Data
== Segment start ==
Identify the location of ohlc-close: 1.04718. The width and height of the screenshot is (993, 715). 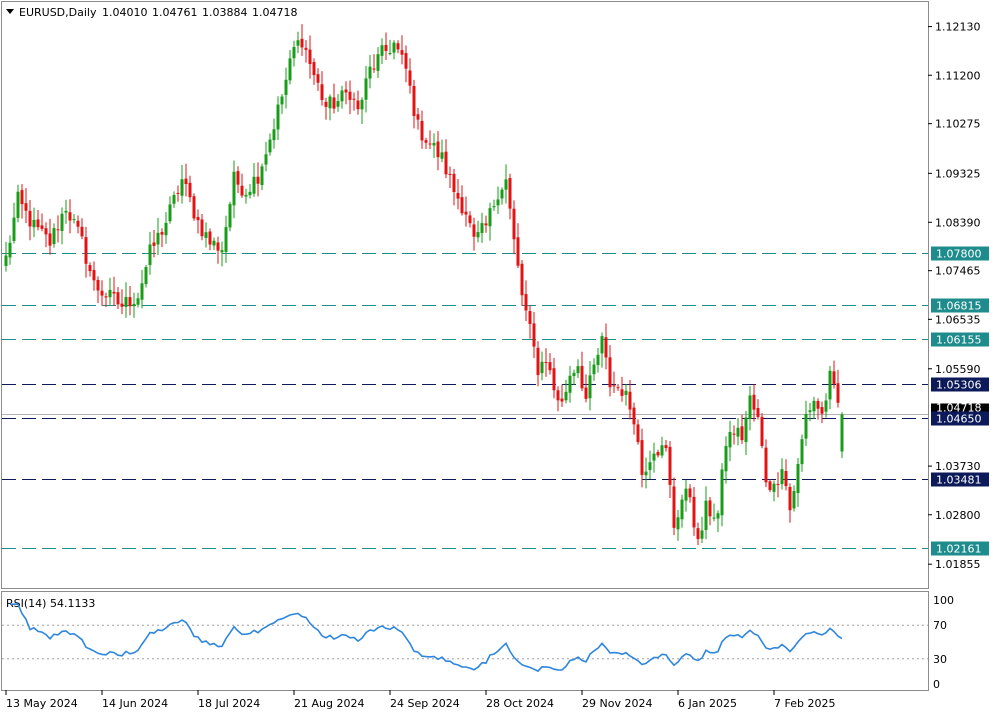
(275, 12).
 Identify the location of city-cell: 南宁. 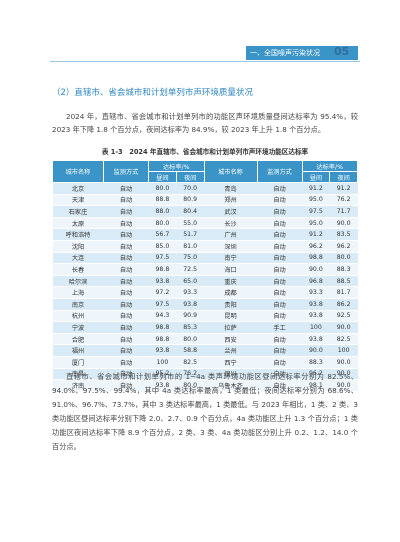
(230, 258).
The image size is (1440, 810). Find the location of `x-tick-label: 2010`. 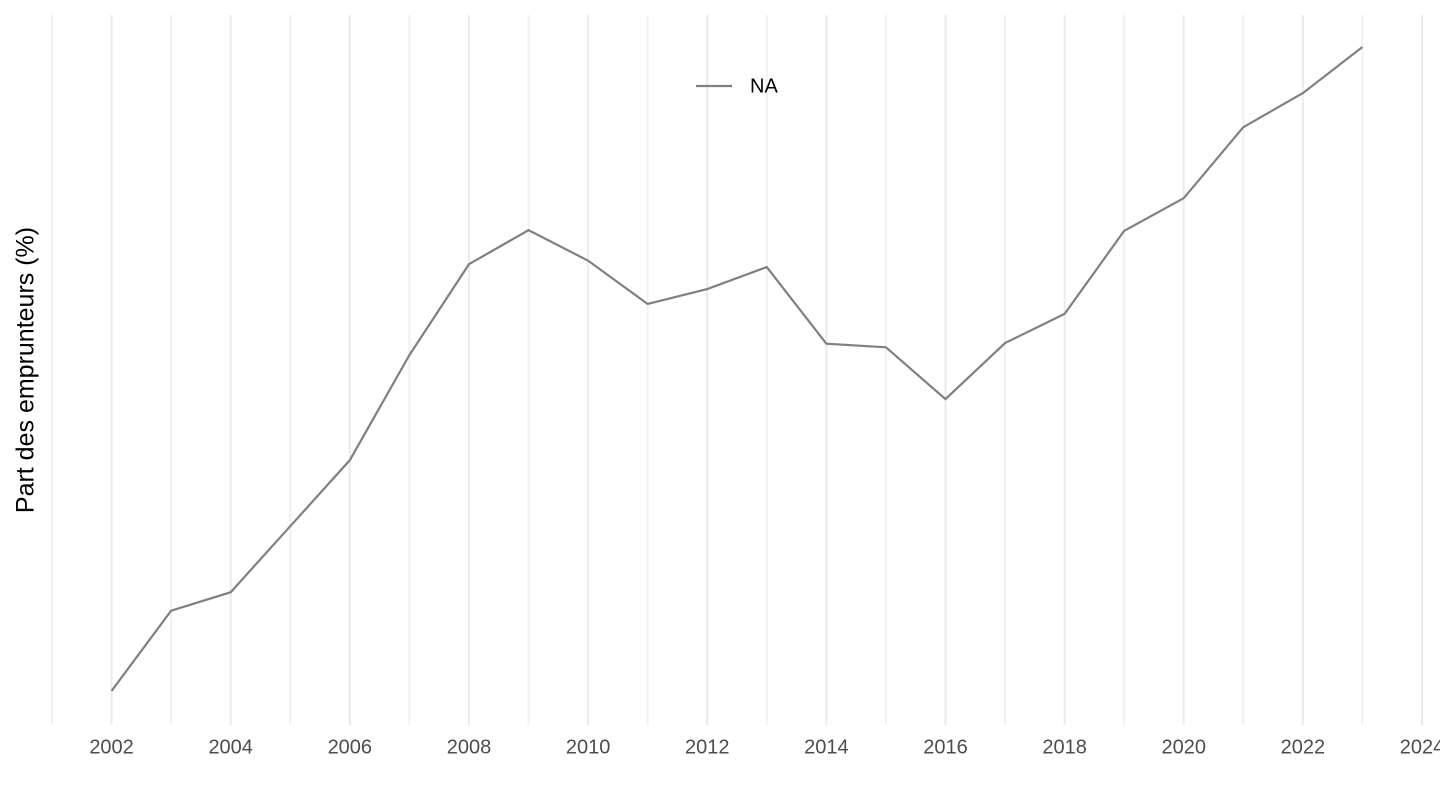

x-tick-label: 2010 is located at coordinates (588, 747).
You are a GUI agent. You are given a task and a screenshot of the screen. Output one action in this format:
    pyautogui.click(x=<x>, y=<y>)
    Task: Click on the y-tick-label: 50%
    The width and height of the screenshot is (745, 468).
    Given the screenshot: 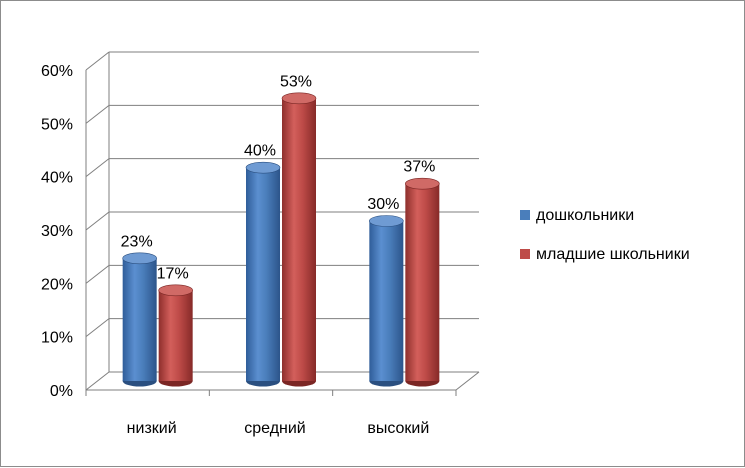 What is the action you would take?
    pyautogui.click(x=57, y=124)
    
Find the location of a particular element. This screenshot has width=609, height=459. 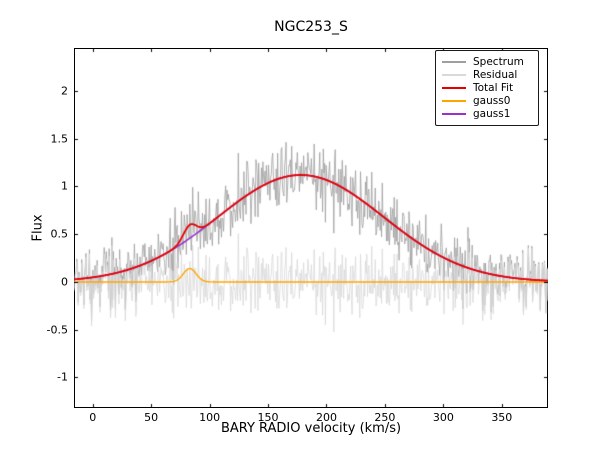

legend-label-gauss1: gauss1 is located at coordinates (492, 114).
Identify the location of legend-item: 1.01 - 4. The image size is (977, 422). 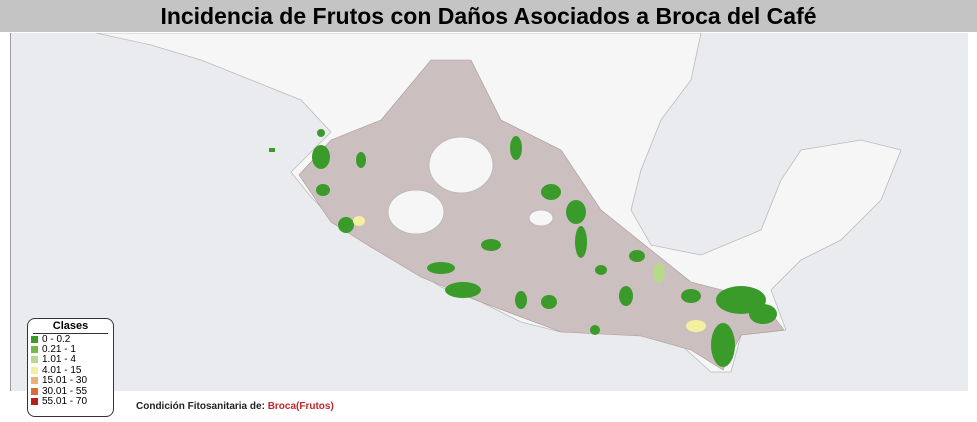
(70, 360).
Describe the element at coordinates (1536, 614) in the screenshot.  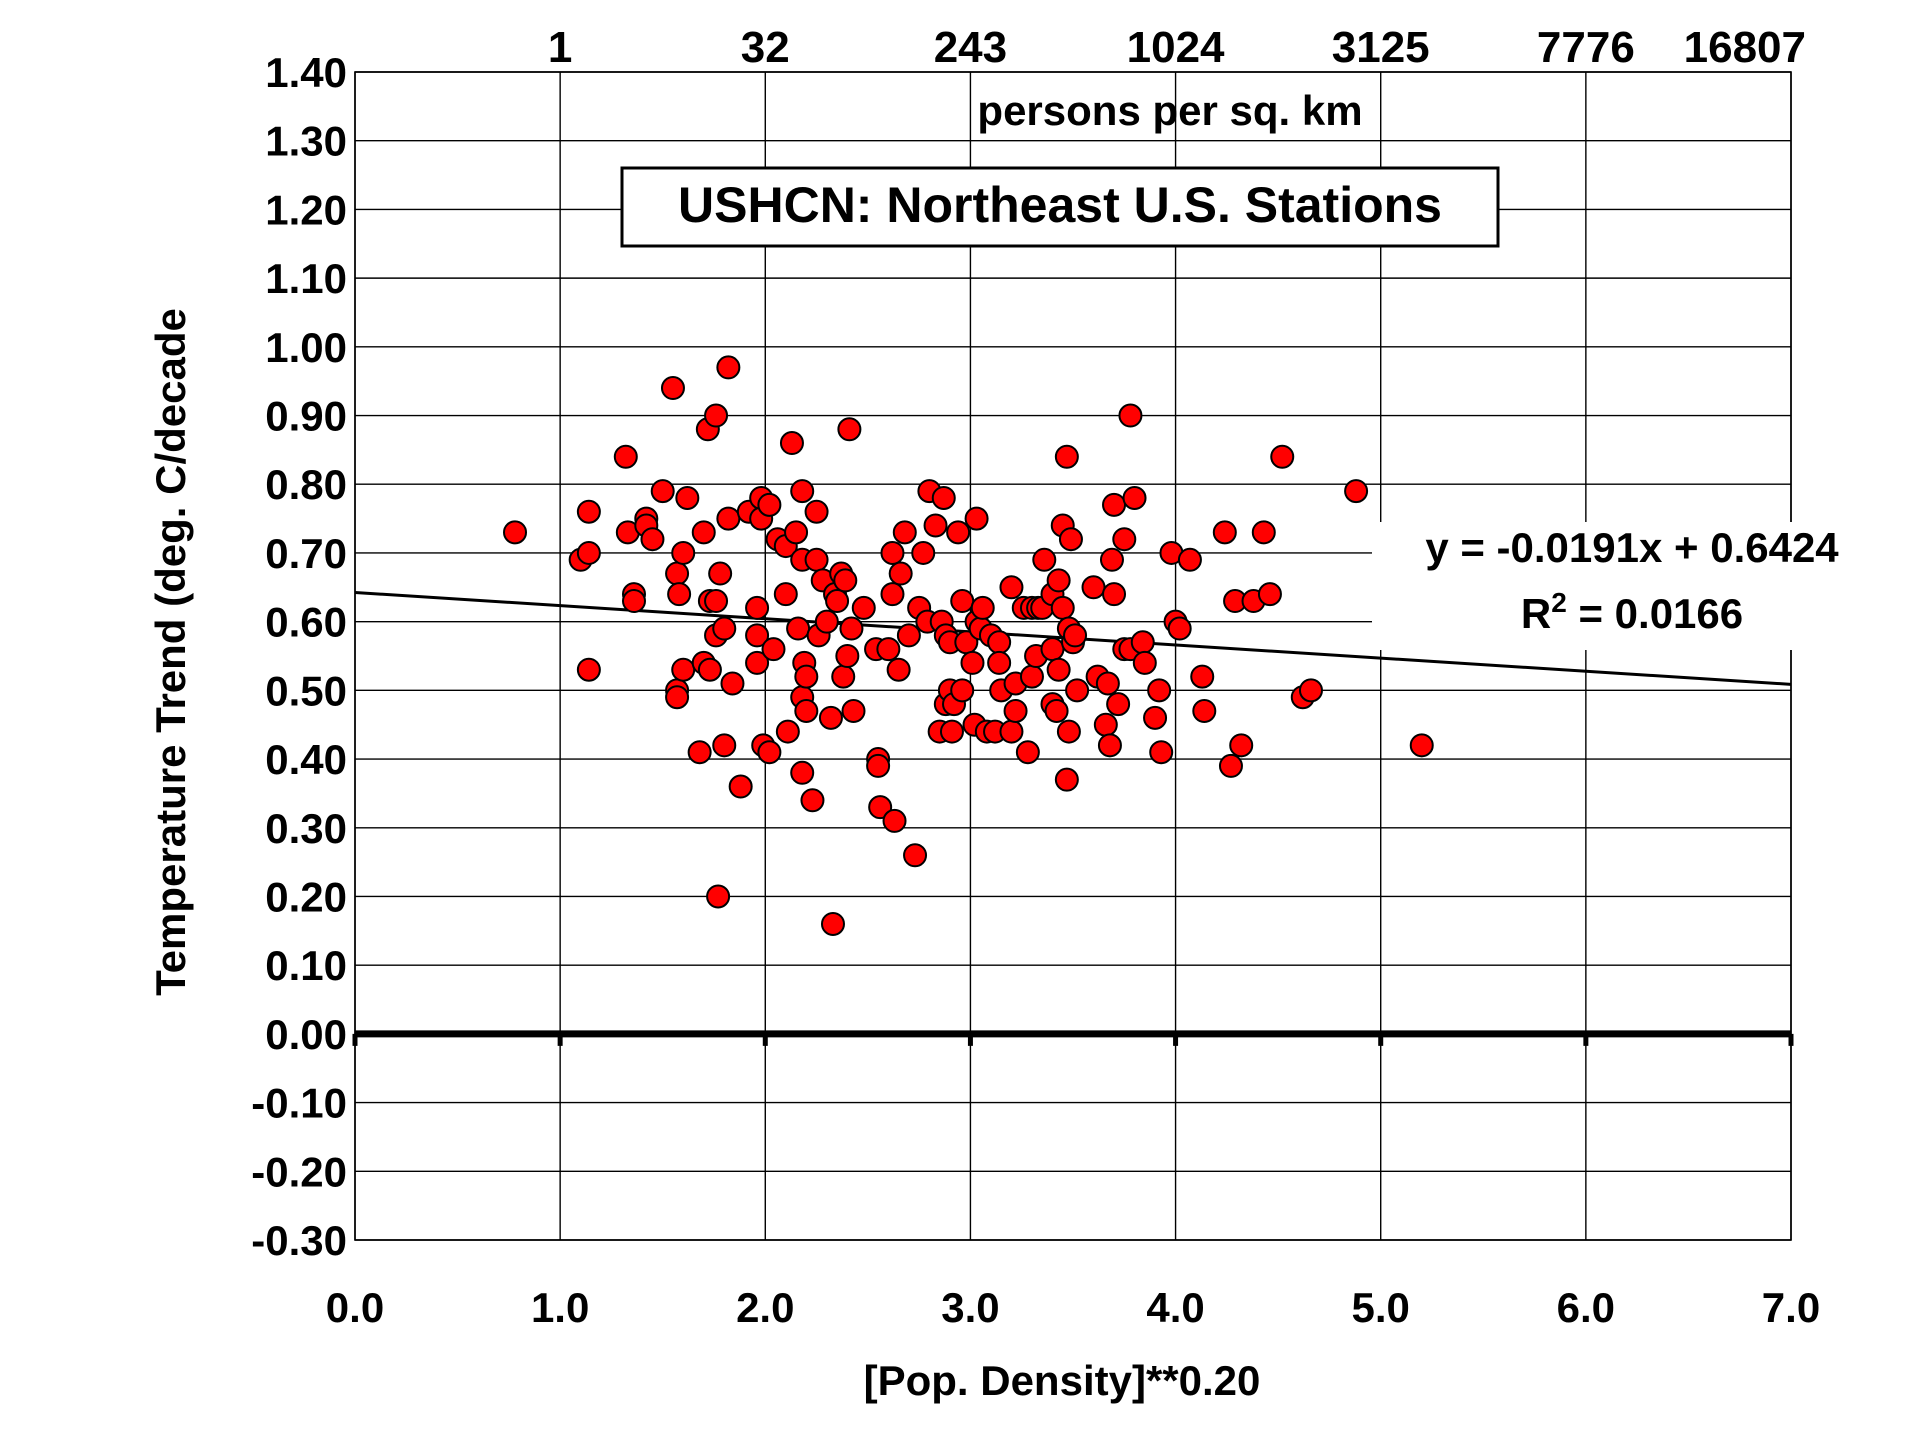
I see `r-squared-prefix: R` at that location.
== Segment end ==
Activity
Reproduce word for word the records from the line containing "Describe the element" through the end of the records, both inclusive, omitting the pictures.

Answer to this exercise
Describe the element at coordinates (1536, 614) in the screenshot.  
I see `r-squared-prefix: R` at that location.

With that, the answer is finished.